What is loan against property?
Loan against property is a secured loan, wherein the borrower uses a property as collateral to borrow money from a financial institution. The property can be any commercial or residential building. The lender disburses the loan based on the property value and the borrower’s repayment capability.
Since it involves pledging of collateral, it gives the lender assurance that the borrower will pay back the due amount to gain back the ownership of the property. Failing which, the lender can sell the property or asset to the loss incurred.
Why take a loan against property?
Loans against property offered at attractive interest rates and for larger sums. The loans are extended for long repayment tenures due to which monthly payments will be lower than availing a loan without collateral. The easy and hassle-free documentation makes the processing of loans quicker and easier.
Are there any usage restrictions on loans against property?
The lender does not impose restrictions on the purpose of usage of this loan. This makes it an ideal solution for consolidation of debts. In addition, borrowers can use it for meeting their business capital needs, financing business expansion, wedding expenses, educational expenses of children, or meeting healthcare expenditure.

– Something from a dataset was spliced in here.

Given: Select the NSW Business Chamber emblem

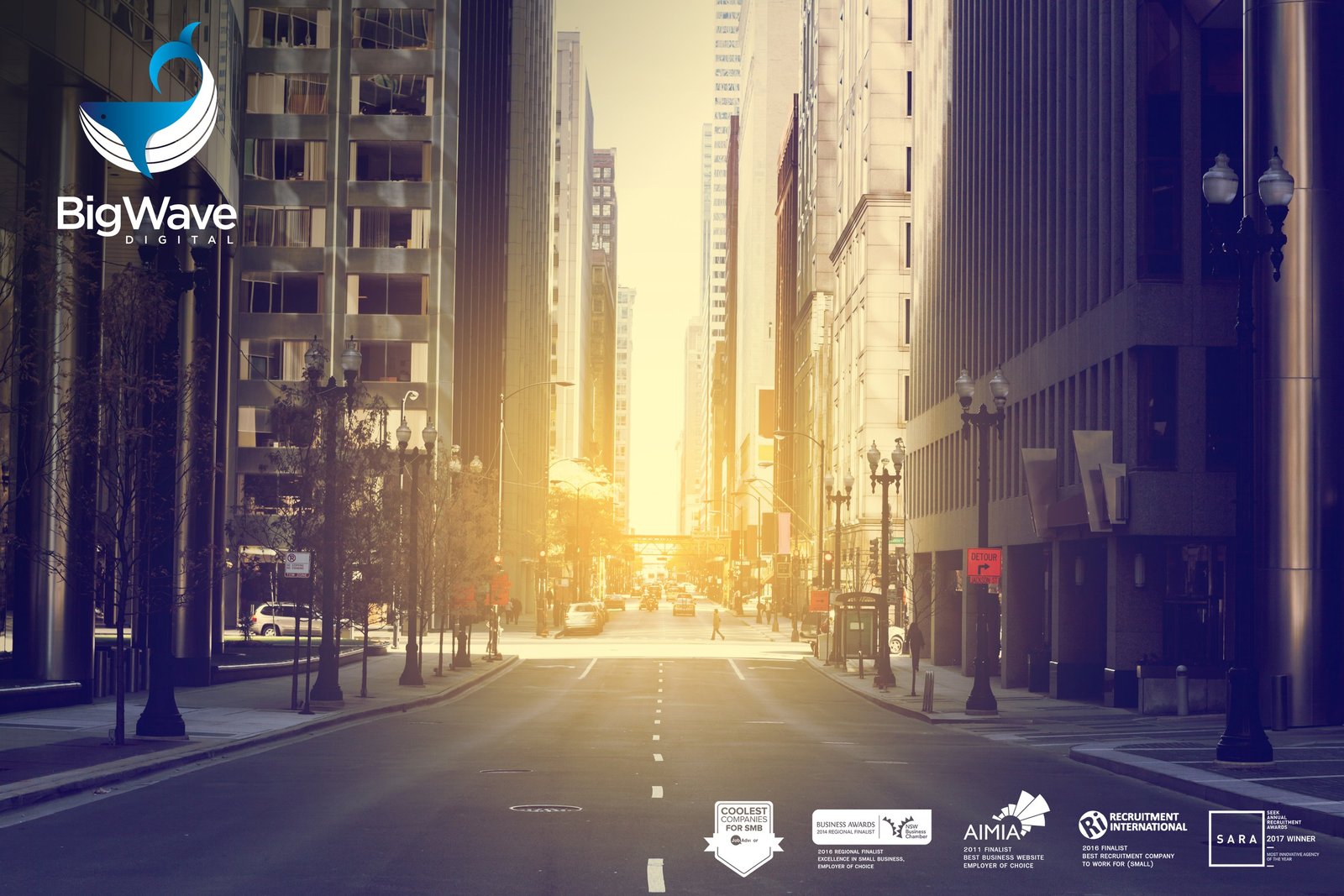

Are you eligible for a loan against property?
Salaried, self-employed professionals and businessmen are eligible for loans against property. Depending upon the eligibility of the borrowers, lenders often offer up to 60% of the property value as loan. The property value and the borrower’s monthly income are crucial determinants in deciding the loan amount. Shortlist a few reputed lenders to see whose terms are more flexible to suit your requirements.
Which documents do you need for a loan against property?

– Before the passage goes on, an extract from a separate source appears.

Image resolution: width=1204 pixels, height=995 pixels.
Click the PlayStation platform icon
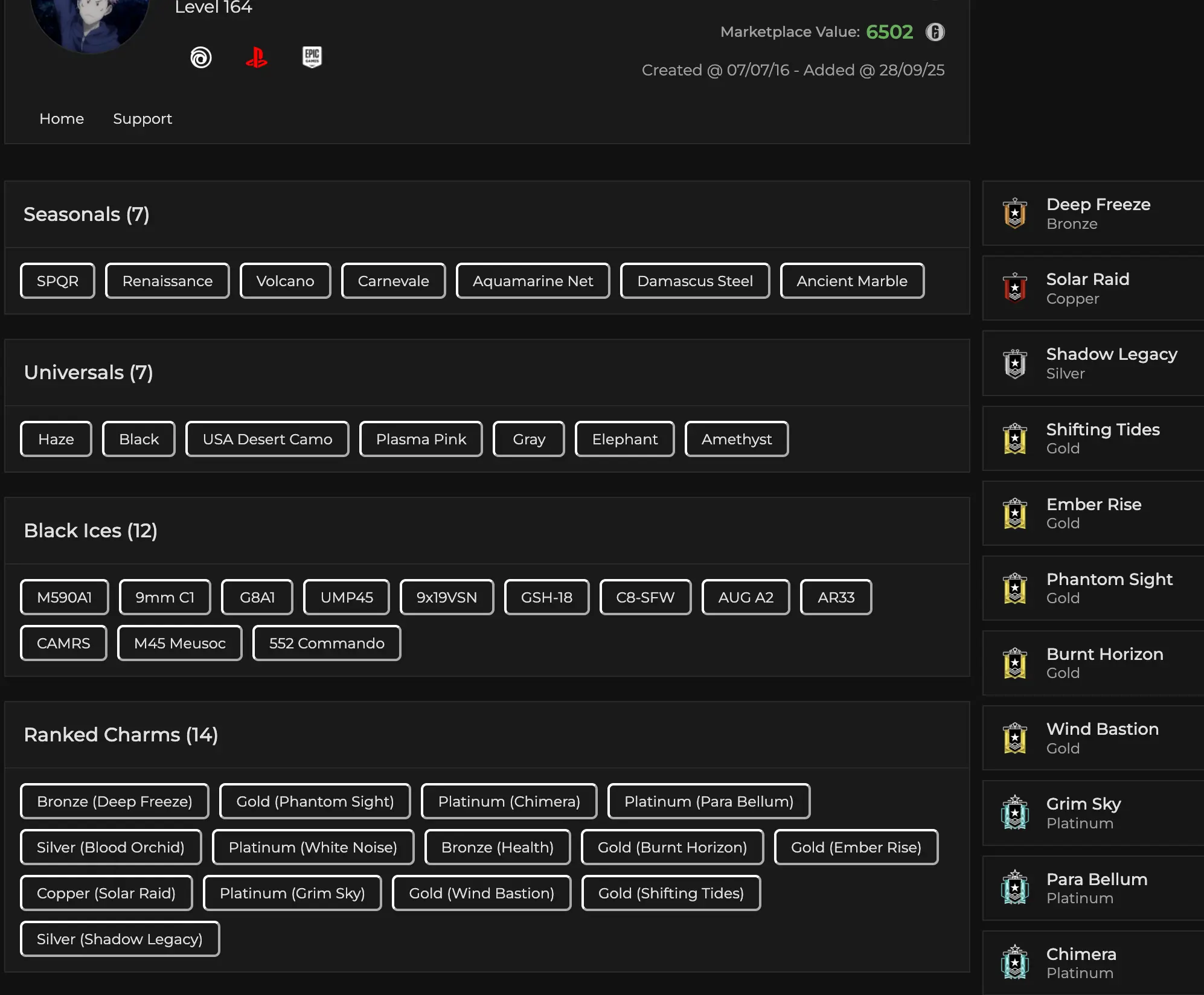pyautogui.click(x=257, y=57)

As in most other loans, loan against property requires you to submit your address and identify proof documents, documents confirming property ownership, proof of income in the form of last few months’ bank statements, and company registration documents in case of business customers. In addition to these, the borrower has to submit a completed application form.
Can you avail competitive interest rates for loan against property?
The interest rate for a loan against property can differ from one lender to another. Compare the rates offered by 2 to 3 lenders and go with the one that offers the best rate for a good loan amount. The amount of interest that you pay for the loan directly affects the monthly loan payments. The lesser the interest, the lower the EMI will be.
Can you apply for a loan against property from Hero FinCorp?
At Hero Fincorp, we offer loan against property for business customers, salaried and self-employed professionals. Applicants with the minimum age of 25 years are eligible to apply. If you are a business customer, you need to in the business for a minimum of 3 years. You need to apply with address and identity proof, income proof (financial statements), company registration certificate (for business customers), and property papers. We offer the following for eligible customers:
Loans ranging from INR 50 lacs to 15 crores depending on the borrower’s eligibility and the property value.
Flexible loan tenures of up to 15 years.
Attractive interest rates.
Faster loan approval and disbursal.
Great LTV (loan to value) of up to 75%.
Those wanting to avail a loan against property through us can apply online following which our relationship officer will visit you to evaluate your documents and eligibility.
While loan against property is an attractive option to raise funds, do not forget to do your due diligence. Weigh the risks that come with a loan against property if you are not in a position to repay your instalments. Assess your options well and opt for a reputed lender who will offer the best terms and tenure before mortgaging your property.